I proverbi sono utili, li ha usati anche Gesù. “Nessuno è profeta in patria” è un detto antico e sempre attuale. Perché fra patria e profeta non c’è accordo?
La prima tende a conservare, a dare sicurezza. Casa dolce casa, è un proverbio anche questo. Se uno è a disagio si sente fuori luogo, come un pesce fuor d’acqua, un cavolo a merenda, espatriato, insomma. L’uomo non vive senza patria, e guai a chi gliela tocca (come la corona di Napoleone). È il grembo materno, l’alveo in cui trovare ciò che è noto, familiare, e per questo rassicura.
Poi arriva il profeta e mette tutto in discussione: scardina principi, sconvolge la mentalità, mette in crisi i poteri. Il minimo che si possa fare è portarlo sul ciglio di un burrone e cercare di buttarlo giù, come accadde al Cristo nella sinagoga di Nazaret. Il tentativo fallì: non si muove foglia che Dio non voglia, si suol dire.
Si dà anche il movimento contrario: la nostra patria è nei cieli, come dice la lettera agli Ebrei. Il cielo è Dio, la fede. In questo senso, abbiamo soltanto una certezza, quello che un tempo chiamavamo – e ancora oggi, almeno noi, chiamiamo – il “depositum fidei “, cui si potrebbero accostare – adattandole – le parole pronunciate da Napoleone il ventisei maggio del milleottocentocinque: Dio ce lo ha dato, e guai a chi ce lo tocca.

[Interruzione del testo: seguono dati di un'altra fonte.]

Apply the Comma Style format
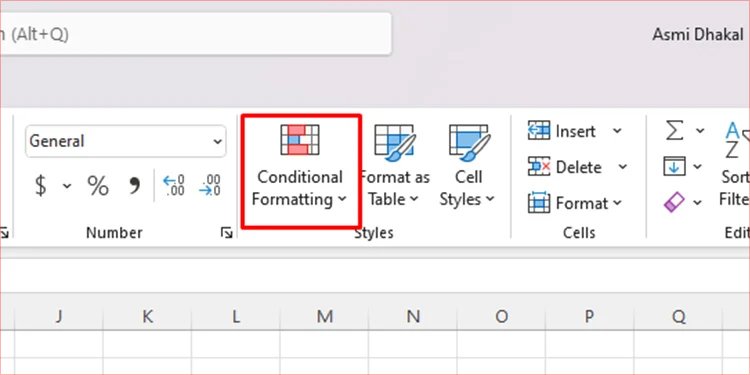Screen dimensions: 750x375 point(135,186)
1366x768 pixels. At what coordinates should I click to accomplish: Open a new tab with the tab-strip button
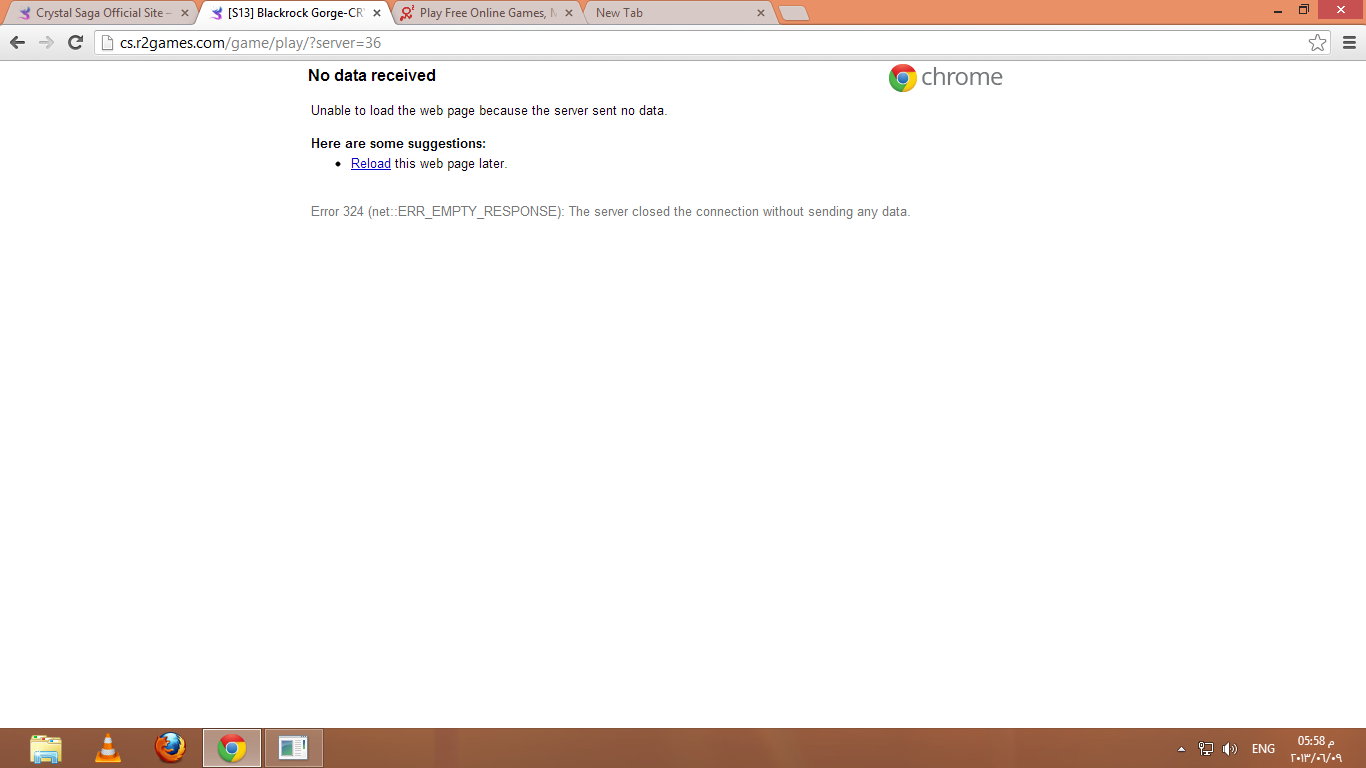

Non passerà neppure un iota o un apice della Legge, dice Gesù. Di questi tempi, dovremmo farne un proverbio. La nostra patria è la verità, senza di lei siamo cavoli a merenda, pesci fuor d’acqua. Ma l’unico pesce capace di vivere fuor d’acqua è l’Ἰχθύς, che, come molti sanno, è l’acronimo di “Gesù Cristo Figlio di Dio Salvatore”. È lui la nostra Patria, e guai a chi ce lo tocca.